=== Exercise description ===
Whatever the records say, give every one of them again exactly.

=== Input for this task ===
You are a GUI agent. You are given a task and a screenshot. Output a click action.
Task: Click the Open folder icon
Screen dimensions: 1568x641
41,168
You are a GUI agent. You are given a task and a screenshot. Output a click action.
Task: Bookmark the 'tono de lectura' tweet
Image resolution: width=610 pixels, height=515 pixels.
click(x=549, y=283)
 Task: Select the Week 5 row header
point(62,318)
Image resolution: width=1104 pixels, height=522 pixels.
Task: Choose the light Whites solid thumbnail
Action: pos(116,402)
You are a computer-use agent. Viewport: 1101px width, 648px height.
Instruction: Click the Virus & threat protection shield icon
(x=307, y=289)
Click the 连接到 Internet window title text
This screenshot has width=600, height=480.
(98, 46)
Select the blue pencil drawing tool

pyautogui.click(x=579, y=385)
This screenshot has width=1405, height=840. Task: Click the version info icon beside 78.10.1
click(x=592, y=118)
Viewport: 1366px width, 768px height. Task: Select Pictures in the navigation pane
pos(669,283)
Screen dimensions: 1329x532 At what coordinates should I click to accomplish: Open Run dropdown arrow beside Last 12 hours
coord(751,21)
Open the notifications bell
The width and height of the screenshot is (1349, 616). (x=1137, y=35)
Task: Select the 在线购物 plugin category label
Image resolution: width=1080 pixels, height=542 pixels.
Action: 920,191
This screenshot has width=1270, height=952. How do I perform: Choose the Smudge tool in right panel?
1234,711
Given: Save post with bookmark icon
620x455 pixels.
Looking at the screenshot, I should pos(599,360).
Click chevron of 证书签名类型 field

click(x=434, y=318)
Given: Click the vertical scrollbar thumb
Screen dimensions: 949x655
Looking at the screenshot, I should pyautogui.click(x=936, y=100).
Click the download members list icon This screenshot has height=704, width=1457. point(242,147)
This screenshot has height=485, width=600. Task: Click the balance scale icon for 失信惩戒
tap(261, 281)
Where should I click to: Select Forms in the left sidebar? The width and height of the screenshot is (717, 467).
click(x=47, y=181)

=== Result below ===
You are a GUI agent. You are given a task and a screenshot. Output a click action.
Task: Click the Open folder icon
Screen dimensions: 1568x641
41,168
You are a GUI agent. You are given a task and a screenshot. Output a click action.
Task: Bookmark the 'tono de lectura' tweet
Image resolution: width=610 pixels, height=515 pixels.
click(x=549, y=283)
 Task: Select the Week 5 row header
point(62,318)
Image resolution: width=1104 pixels, height=522 pixels.
Task: Choose the light Whites solid thumbnail
Action: pos(116,402)
You are a computer-use agent. Viewport: 1101px width, 648px height.
Instruction: Click the Virus & threat protection shield icon
(x=307, y=289)
Click the 连接到 Internet window title text
This screenshot has width=600, height=480.
(98, 46)
Select the blue pencil drawing tool

pyautogui.click(x=579, y=385)
This screenshot has width=1405, height=840. Task: Click the version info icon beside 78.10.1
click(x=592, y=118)
Viewport: 1366px width, 768px height. Task: Select Pictures in the navigation pane
pos(669,283)
Screen dimensions: 1329x532 At what coordinates should I click to accomplish: Open Run dropdown arrow beside Last 12 hours
coord(751,21)
Open the notifications bell
The width and height of the screenshot is (1349, 616). (x=1137, y=35)
Task: Select the 在线购物 plugin category label
Image resolution: width=1080 pixels, height=542 pixels.
Action: 920,191
This screenshot has width=1270, height=952. How do I perform: Choose the Smudge tool in right panel?
1234,711
Given: Save post with bookmark icon
620x455 pixels.
Looking at the screenshot, I should pos(599,360).
Click chevron of 证书签名类型 field

click(x=434, y=318)
Given: Click the vertical scrollbar thumb
Screen dimensions: 949x655
Looking at the screenshot, I should pyautogui.click(x=936, y=100).
Click the download members list icon This screenshot has height=704, width=1457. point(242,147)
This screenshot has height=485, width=600. Task: Click the balance scale icon for 失信惩戒
tap(261, 281)
Where should I click to: Select Forms in the left sidebar? The width and height of the screenshot is (717, 467).
click(x=47, y=181)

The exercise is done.